God bless J. K. Rowling aka Robert Galbraith’s productivity! Cormoran Strike is back with a new case in Career of Evil. It’s a third novel in this grumpy detective’s series (after The Cuckoo’s Calling and The Silkworm) and it perfectly fits into the scope of the term “page-turner”.
An overweight ex-military policeman Cormoran Strike who have successfully solved a couple of famous cases and left the Scotland Yard in fool’s shoes, still runs his agency and works together with his secretary and partner Robin. With no long preludes, Robin gets a package addressed to her on the way up to her office from a courier on a motorbike and instantly freezes in shock with unwrapped female leg in the box. Allusion to Strike’s amputated limb? But why the leg was addressed to Robin?
Immediately Cormoran makes a list of the haters keen to threaten his life and destroy his career. Meanwhile the police chases the wrong lead, the detective initiates his own investigation around three primary suspects, one of them being his stepfather and the other two related to his previous military career.
Simultaneously Strike understands that now Robin is in extreme danger and wishes she stays away from the investigation. However, Robin shows her strong will and persistence to stay on board and help Strike to untangle this murder mystery. Though the reader knows that the killer is already following her around.
The relationship between Strike and Robin has been a side plot in the first two novels, balancing on the verge of partnership and romance. Career of Evil elaborates this duel of emotions to the highest peak. Robin is not getting on better with her fiance Matthew who constantly depreciates her job at the agency and gets paranoid about Strike. And with just a couple of months left till her wedding Robin finds out that Matthew has been sleeping around with their friend while she was going through a very tough period of her life trying to recover after rape. Furious and distressed Robin decides to cut off with Matthew, and this makes Cormoran feel really better, though he’s determined to maintain strictly professional relationship with Robin (not to mention that he’s dating a beautiful rich TV star).
The whole buzz around those two partners reminds of a silent hide and seek of mutual feelings. Not sure whether it is really necessary to a criminal plot, and it obviously betrays Robert Galbraith actually being a woman. Even the female crime novelist Agatha Kristi wouldn’t have appreciated the entire chapter dedicated to describing Strikes feelings towards Robin.
On the other hand, the detective story is cleverly twisted. Each of three Strike’s suspects might be a potential serial killer with his own dreadful story and with his own grudge over Cormoran. However, it is not my intention to disclose anything more.

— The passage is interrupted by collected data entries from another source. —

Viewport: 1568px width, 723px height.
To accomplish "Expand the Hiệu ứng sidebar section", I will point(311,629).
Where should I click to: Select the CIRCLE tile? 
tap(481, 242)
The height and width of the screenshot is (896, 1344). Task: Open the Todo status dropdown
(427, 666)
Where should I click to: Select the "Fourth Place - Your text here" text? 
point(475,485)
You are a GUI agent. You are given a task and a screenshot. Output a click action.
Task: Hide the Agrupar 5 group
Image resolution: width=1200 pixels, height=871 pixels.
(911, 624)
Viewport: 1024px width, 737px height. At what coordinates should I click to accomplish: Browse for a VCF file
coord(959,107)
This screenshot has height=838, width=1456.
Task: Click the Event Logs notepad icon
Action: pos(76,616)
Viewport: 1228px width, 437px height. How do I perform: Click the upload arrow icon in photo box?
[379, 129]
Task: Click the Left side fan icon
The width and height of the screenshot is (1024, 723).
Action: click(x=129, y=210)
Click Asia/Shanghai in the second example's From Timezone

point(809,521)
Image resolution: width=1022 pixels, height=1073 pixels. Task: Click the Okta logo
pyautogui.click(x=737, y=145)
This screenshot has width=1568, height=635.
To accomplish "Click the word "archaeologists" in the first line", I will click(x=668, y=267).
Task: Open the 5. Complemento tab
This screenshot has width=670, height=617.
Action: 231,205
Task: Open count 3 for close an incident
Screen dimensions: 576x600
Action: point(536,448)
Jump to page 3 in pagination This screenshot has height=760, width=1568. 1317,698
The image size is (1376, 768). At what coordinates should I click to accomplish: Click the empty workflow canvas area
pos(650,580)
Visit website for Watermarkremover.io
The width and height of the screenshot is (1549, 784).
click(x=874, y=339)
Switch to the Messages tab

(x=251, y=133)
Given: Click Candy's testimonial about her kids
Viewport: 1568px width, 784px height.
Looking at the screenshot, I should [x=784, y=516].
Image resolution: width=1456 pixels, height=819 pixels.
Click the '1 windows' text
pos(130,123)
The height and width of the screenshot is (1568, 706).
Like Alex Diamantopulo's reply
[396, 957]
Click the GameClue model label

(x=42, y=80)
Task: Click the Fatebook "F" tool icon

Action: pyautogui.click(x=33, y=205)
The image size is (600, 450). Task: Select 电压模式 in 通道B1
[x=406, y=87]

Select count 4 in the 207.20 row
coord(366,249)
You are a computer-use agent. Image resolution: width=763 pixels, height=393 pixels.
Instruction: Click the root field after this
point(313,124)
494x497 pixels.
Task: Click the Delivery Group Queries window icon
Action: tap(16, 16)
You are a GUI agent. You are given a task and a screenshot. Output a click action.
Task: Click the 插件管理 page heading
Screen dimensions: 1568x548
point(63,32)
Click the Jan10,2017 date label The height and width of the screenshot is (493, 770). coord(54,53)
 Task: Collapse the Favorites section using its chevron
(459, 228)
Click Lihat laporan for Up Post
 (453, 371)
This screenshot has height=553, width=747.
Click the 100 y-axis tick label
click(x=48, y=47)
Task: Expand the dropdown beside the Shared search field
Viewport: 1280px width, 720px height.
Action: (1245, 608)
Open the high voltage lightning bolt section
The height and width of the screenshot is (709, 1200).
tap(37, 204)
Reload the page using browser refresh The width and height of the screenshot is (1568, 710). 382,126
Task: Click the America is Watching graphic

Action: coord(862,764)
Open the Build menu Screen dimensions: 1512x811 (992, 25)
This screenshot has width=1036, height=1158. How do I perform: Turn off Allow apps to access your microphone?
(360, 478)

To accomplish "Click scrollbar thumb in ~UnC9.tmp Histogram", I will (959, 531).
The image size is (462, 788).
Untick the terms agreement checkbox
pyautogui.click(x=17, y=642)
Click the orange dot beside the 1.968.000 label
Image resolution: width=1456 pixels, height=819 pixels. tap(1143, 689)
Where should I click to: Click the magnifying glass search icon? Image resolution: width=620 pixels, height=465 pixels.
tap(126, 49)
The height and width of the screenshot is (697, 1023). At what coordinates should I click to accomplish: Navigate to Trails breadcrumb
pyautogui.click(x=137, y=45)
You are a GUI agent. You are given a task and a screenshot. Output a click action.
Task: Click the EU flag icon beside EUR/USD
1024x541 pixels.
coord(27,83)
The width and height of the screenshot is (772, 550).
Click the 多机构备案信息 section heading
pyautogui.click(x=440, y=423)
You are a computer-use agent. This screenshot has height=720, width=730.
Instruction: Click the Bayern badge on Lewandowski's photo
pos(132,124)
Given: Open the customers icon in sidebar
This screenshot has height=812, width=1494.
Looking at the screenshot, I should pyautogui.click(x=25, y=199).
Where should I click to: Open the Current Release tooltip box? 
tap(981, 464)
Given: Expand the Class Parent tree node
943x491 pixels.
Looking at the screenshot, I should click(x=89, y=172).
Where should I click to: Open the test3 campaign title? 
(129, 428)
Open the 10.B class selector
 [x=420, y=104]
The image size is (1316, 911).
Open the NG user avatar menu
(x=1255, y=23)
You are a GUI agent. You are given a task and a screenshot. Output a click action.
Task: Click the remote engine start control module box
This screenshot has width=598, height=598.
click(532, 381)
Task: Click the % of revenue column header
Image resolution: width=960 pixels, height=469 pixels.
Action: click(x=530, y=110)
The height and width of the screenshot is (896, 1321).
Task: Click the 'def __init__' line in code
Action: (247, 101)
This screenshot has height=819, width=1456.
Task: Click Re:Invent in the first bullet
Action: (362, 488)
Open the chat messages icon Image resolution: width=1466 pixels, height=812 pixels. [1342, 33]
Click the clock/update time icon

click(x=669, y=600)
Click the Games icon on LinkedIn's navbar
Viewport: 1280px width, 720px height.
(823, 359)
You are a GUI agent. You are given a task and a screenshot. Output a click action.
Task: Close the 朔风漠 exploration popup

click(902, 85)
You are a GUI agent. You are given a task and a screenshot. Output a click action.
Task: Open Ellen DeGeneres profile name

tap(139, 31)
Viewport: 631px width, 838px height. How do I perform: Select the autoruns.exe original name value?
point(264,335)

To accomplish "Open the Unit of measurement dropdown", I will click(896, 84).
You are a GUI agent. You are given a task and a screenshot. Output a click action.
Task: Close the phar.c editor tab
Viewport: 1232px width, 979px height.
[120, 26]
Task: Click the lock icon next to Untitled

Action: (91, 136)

As all of J.K. Rowling’s novels have been turned into movies before, having in mind the widescreen movies of Harry Porter and mini TV series of The Casual Vacancy, Cormoran Strike is also waiting its turn to air on BBC1 in The Cormoran Strike Mysteries. Though with the speed Robert Galbraith produces his (her) novels, no one’s sure, which will come out first – the movie or the fourth crime novel in the sequel. And there will be the fourth, no doubts about that.